Waspada Infeksi Leptospirosis Pada Anak yang Gejalanya Mirip Flu Biasa



Jakarta – Anak-anak kecil sangat rentan terkena leptospirosis yang disebabkan oleh bakteri leptospira karena mereka sering bermain di luar rumah. Mereka bahkan lebih rentan terinfeksi dibandingkan orang dewasa karena mereka tidak memiliki imunitas bawaan.

Waspada Infeksi Leptospirosis Pada Anak yang Gejalanya Mirip Flu Biasa

Ilustrasi Anak Sakit

Menangani masalah leptospirosis pada anak juga tidak mudah, karena gejala awalnya sangat samar dan kelihatan hampir sama dengan infeksi umum pada anak-anak seperti flu. Banyak orangtua yang salah mengira infeksi ini dan tidak mencari pertolongan dokter.

Meski tahap awal gejala leptospirosis sangat mirip dengan flu biasa, tapi sebaiknya orangtua segera memeriksakan ke dokter jika anak memang pernah terpapar risiko penyakit ini. Anak-anak sendiri sulit mengenali beberapa gejalanya, seperti sakit kepala, nyeri otot, dan sebagainya, karena terasa sangat ringan untuk bisa dikenali.

Namun, penyakit apapun terjadi dalam dua tahapan, seperti dikutip dari laman Leptospirosis.org, di mana anak membaik setelah beberapa hari, kemudian tiba-tiba kambuh lebih parah lagi dan harus segera di bawa ke rumah sakit.

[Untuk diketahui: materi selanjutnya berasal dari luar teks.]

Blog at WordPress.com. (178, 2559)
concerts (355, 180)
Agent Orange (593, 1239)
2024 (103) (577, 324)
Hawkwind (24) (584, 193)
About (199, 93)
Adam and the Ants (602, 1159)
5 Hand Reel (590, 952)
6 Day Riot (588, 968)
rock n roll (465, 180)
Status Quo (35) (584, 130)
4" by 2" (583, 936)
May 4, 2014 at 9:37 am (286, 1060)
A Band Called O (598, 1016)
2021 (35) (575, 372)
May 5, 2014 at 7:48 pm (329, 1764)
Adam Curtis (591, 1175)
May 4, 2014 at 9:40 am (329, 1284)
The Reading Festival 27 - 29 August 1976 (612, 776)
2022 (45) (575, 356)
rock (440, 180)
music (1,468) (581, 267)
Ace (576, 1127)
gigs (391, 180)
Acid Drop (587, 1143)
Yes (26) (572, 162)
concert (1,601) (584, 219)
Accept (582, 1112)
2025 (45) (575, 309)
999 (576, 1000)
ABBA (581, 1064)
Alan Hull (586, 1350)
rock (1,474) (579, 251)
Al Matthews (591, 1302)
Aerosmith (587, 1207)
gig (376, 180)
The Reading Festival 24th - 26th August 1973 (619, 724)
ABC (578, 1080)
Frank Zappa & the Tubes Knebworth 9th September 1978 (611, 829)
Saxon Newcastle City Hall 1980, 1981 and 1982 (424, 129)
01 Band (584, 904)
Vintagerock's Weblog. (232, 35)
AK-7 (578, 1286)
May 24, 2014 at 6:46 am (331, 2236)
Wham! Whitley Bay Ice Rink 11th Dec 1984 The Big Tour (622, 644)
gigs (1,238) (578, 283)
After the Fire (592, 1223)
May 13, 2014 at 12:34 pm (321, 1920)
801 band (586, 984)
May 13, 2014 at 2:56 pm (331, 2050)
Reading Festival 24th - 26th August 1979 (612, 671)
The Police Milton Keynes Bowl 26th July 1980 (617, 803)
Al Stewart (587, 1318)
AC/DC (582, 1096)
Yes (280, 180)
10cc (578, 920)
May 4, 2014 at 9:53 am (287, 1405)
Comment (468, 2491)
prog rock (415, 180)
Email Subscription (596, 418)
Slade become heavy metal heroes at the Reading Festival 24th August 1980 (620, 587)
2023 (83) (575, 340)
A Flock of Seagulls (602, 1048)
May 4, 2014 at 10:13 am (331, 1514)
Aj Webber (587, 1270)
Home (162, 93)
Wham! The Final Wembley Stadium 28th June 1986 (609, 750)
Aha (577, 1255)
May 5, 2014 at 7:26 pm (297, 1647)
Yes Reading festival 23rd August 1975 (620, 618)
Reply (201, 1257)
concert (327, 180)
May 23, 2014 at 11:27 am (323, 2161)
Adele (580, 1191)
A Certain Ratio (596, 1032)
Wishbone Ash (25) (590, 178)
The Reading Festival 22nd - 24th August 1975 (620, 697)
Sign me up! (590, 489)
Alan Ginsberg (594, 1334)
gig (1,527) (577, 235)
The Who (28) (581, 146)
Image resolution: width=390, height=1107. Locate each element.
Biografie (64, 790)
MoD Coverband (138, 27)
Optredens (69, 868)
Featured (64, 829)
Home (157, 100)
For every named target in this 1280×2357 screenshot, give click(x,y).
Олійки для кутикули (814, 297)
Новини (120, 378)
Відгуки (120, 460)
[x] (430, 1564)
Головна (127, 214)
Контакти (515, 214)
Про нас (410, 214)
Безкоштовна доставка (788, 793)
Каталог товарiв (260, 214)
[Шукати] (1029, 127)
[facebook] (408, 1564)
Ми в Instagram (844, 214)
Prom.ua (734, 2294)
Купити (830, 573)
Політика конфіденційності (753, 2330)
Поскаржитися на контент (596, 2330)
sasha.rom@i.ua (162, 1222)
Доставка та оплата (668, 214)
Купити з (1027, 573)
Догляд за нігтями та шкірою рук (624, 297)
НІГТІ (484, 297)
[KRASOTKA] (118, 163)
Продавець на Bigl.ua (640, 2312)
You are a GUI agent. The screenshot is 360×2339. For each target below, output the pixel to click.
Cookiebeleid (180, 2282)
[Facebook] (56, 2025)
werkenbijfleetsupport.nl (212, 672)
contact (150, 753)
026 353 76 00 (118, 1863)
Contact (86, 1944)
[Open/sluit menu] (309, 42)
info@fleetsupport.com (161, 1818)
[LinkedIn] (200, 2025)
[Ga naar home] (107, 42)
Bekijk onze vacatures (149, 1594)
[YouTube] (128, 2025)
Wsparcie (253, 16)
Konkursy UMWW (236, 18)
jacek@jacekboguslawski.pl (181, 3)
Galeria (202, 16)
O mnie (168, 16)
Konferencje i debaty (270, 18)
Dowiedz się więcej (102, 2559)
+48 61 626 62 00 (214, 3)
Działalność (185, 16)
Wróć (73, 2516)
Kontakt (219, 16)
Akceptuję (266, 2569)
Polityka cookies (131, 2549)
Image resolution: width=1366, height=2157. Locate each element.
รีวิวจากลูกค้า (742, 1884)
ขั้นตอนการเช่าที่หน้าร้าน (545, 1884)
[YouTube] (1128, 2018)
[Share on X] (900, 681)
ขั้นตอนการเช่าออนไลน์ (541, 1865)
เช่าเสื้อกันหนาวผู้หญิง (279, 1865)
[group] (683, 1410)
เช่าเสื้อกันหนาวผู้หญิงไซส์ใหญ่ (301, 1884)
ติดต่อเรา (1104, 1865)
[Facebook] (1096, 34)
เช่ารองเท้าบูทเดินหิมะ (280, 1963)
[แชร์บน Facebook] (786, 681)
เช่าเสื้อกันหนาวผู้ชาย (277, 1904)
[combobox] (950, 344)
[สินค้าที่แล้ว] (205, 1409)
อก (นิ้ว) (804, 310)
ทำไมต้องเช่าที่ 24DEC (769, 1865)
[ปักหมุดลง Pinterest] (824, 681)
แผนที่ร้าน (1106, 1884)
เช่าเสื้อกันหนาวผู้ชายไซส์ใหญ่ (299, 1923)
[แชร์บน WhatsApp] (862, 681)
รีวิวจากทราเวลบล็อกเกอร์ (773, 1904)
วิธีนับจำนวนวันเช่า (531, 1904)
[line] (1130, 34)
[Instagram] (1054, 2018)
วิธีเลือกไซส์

Terkadang, infeksi leptospirosis menunjukkan gejala yang sama dengan meningitis, yakni ruam merah pada kulit yang tidak memudar ketika ditekan menggunakan gelas, tidak suka melihat cahaya dan terkulai, serta terlihat mengantuk. Gejala-gejala ini sudah pasti merupakan tanda infeksi serius dan anak harus segera mendapat penanganan medis.

Baca juga : Tips Mudah Menyembuhkan Penyakit Batuk Sang Buah Hati

Pada bayi di bawah usia enam bulan, mereka masih belum memiliki sistem imun yang baik. Jadi, mereka mengandalkan ibu mereka untuk melawan infeksi tersebut (mencium wajah mereka akan mengumpulkan contoh patogen dan menciptakan antibodi yang dikeluarkan lewat ASI).

Meski begitu, hal ini tidak bekerja pada leptospirosis karena bakteri ini biasanya tidak terdapat di air liur. Selain itu, bayi juga tidak bisa mengutarakan gejala yang mereka alami sehingga sulit untuk mendeteksi pada tahap awal infeksi, kecuali jika terdapat ruam.

Orangtua yang memiliki bayi yang mungkin berpotensi terpapar leptospirosis, harus selalu mencari saran spesifik dari dokter keluarga.